0
$\begingroup$

I have been going in rounds with this problem... I may be thinking "complicated", any advice?

I have the mean and total sample size (=number of data points) and I need to know what is the standard deviation (SD).

I know I can calculate back the sum of individual scores from the formal formula for calculation of the mean, i.e.:

$M = \frac{\Sigma X}{N}$

where X=individual data points N=number of data points

However after this step I am stuck. To find the SD using the variance I need to know the individual data points and which I don't have.

I then end up with two "unknown" variables, $S^2$ and $X$ in this formula:

$S^2 = \frac{\Sigma(X-M)^2}{N - 1}$

Thanks!


Thank you André and Jonathan. I now got some extra information: I am given the N and mean(maximum), e.g.: N=596, mean(maximum): 5.86(39.1); any extra advice?

  • 0
    You are stuck.
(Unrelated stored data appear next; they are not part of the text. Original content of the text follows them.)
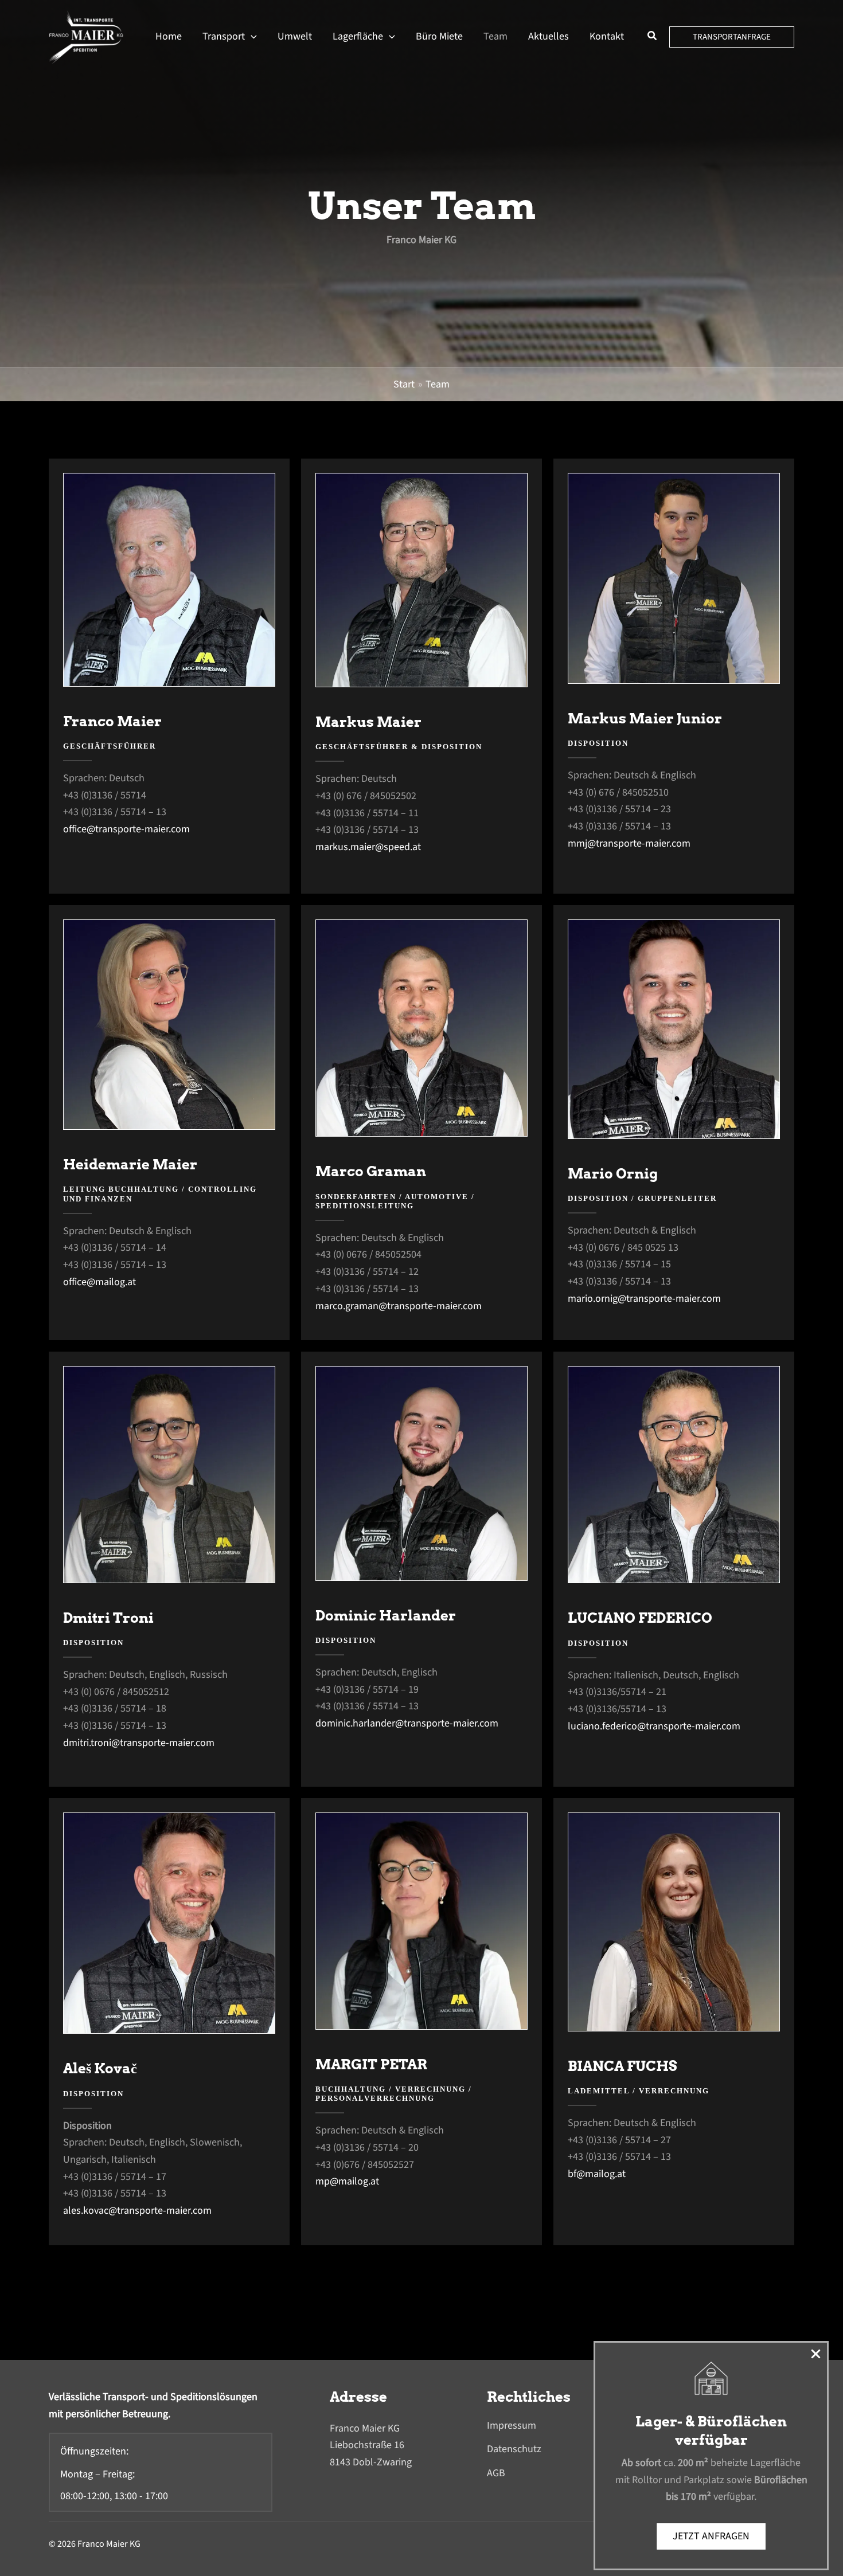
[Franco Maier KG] (86, 36)
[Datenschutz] (514, 2449)
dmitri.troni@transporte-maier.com (138, 1743)
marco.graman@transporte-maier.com (398, 1306)
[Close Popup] (819, 2352)
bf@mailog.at (597, 2174)
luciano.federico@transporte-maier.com (654, 1726)
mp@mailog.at (347, 2181)
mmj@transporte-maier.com (629, 843)
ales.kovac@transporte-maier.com (137, 2210)
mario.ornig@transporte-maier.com (644, 1298)
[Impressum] (511, 2425)
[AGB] (496, 2473)
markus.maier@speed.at (368, 847)
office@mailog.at (99, 1282)
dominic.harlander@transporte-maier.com (406, 1723)
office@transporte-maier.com (126, 829)
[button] (251, 36)
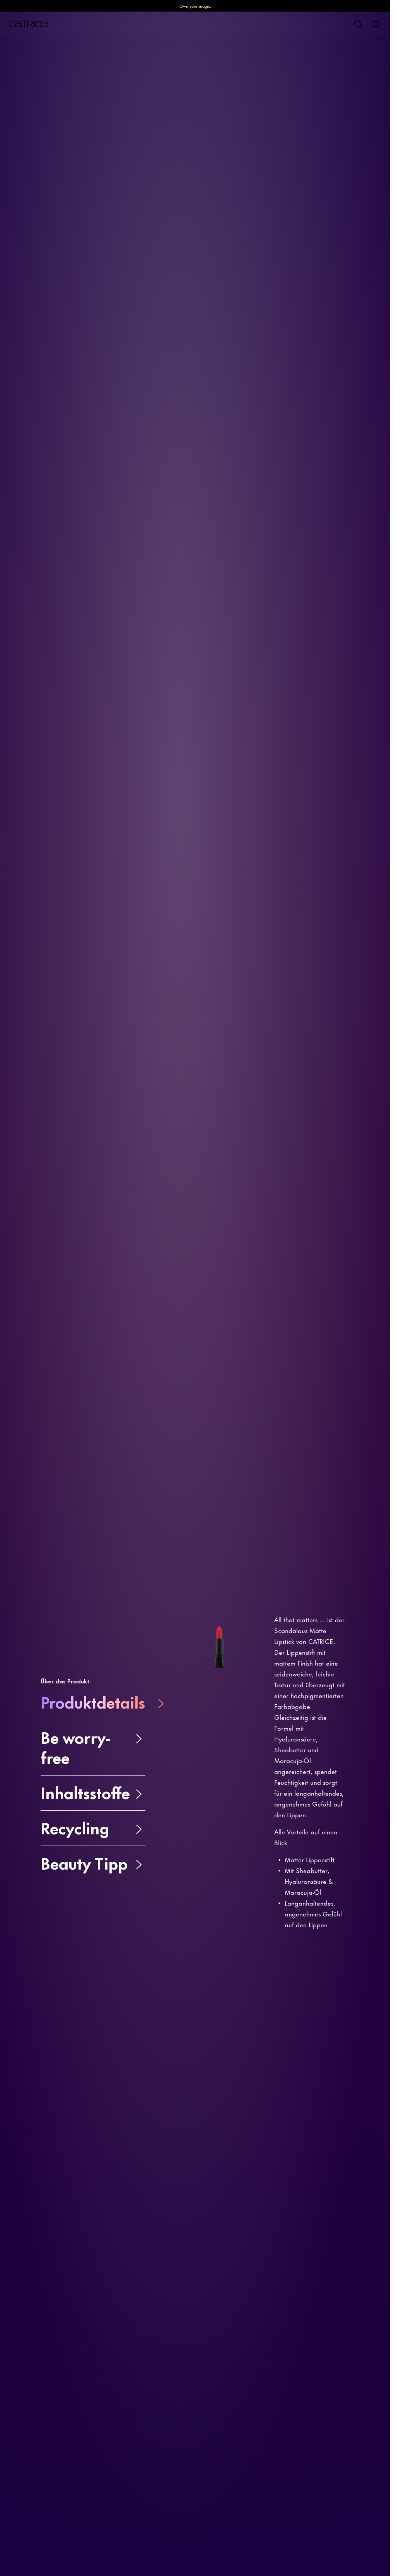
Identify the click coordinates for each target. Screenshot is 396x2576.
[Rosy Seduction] (315, 130)
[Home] (28, 24)
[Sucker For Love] (329, 130)
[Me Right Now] (301, 130)
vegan (21, 114)
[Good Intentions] (343, 130)
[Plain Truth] (288, 130)
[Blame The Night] (274, 130)
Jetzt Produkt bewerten (84, 174)
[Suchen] (357, 24)
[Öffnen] (376, 24)
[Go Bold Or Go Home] (357, 130)
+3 (274, 143)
If the data points are all equal (they might be) your sample variance would be $0$. If they wiggle all over the place, the sample variance would be high.2012-12-01
  • 0
    What do you mean by "mean(maximum)"?2012-12-01

2 Answers 2

1

If all you know is the mean and sample size, then no. The standard deviation could be 6 or $1.5\times 10^{10^{10}}$.

  • 0
    Thank you! Andre and Jonathan. I now got some extra information: I am given the N and mean(maximum), e.g.: N=596, mean(maximum): 5.86(39.1); any extra advice?2012-12-01
  • 0
    If you knew what distribution the data came from then you could estimate the variance using the distribution of the maximum order statistic, probably, but it won't be a very good estimator. If you don't know what distribution it comes from then you're still in a pretty bad place. What are you trying to do here, anyway?2012-12-01
  • 0
    Thanks Jonathan. I am calculating back from reported data, see if I can pool a few studies together, once i have same data.2012-12-02
  • 0
    Ah, I see. I don't think you'll be able to get any estimate of the standard deviation reasonable enough to pool with, unfortunately. Maximum order statistics tend to have fairly disperse distributions.2012-12-03
1

If you know:

  • the number of observations is $596$
  • the sample mean of the observations is $5.86$
  • the sample maximum of the observations is $39.1$

then the variance and standard deviation will be minimised by having one observation of $39.1$ and $595$ observations of about $5.804134$. With your sample variance formula, this would give a sample variance of about $1.86$ and a sample standard deviation of about $1.36$.

If additionally you knew:

  • all the observations are non-negative

then the variance and standard deviation will be minimised by having $89$ observations of $39.1$, and $506$ of $0$, and one observation of $12.66$. With your sample variance formula, this would give a sample variance of about $194.55$ and a sample standard deviation of about $13.95$.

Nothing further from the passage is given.